Margin Rules and ISDA SIMM


ISDA will continue to manage the SIMM’s development through the established governance framework to preserve its stability and reliability as more users take up the methodology and invest in associated infrastructure.

When it comes to the changes associated with the financial reform agenda, the work to implement the margining of non-cleared derivatives has to be one of the most significant and transformational. The phase-in of the non-cleared margin rules is roughly half way complete, with phases three, four and five coming into scope in 2018-2020. ISDA has helped the industry every step of the way, and it is important to highlight the work that lies ahead to integrate small banks and a broad range of buy-side members and commercial end users.

While much of the industry’s work is notable, including the rewriting and renegotiation of the existing variation and initial margin (IM) documentation, there is nothing as transformational as the work done to produce the ISDA Standard Initial Margin Model (SIMM).
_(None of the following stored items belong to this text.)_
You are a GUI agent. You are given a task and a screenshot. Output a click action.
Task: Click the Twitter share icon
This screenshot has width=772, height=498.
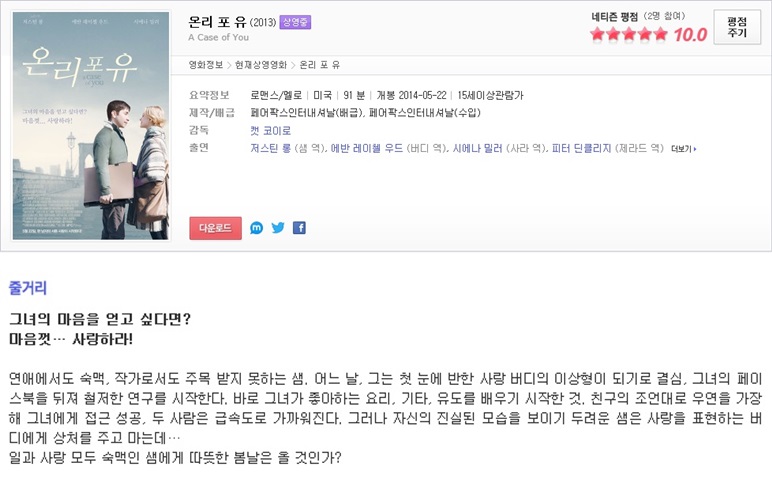click(278, 228)
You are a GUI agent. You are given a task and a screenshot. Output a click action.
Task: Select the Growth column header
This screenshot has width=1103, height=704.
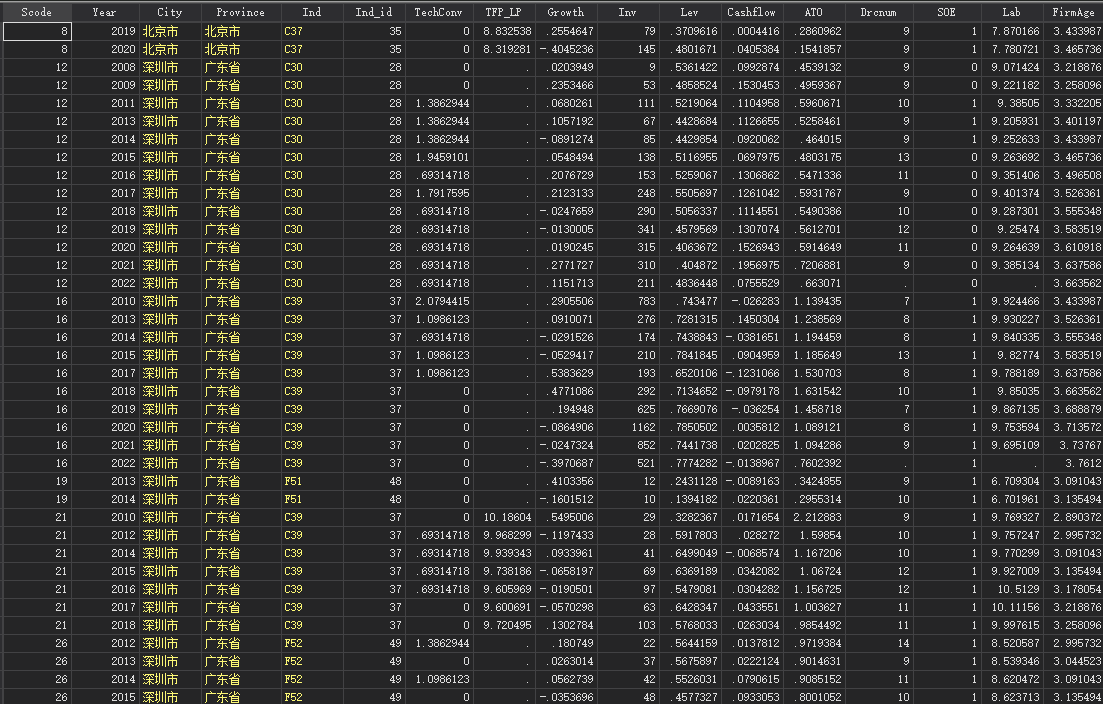click(566, 12)
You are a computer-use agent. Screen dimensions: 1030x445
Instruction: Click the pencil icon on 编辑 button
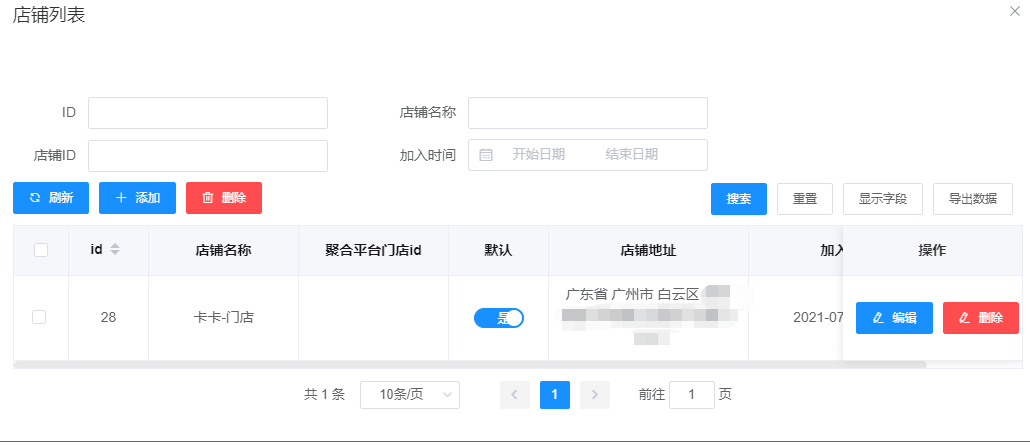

With more and more market participants coming into scope of the margin rules in the next few years, the ISDA SIMM will only increase in importance.

ISDA intends to retain the current methodology structure for the ISDA SIMM, so counterparties can be certain about relying on it in the months and years ahead. Use of a single, simple model like the SIMM addresses operational use, model approval, legal documentation, economical running costs, transparency and infrastructure development by users, regulators, vendors and middleware providers.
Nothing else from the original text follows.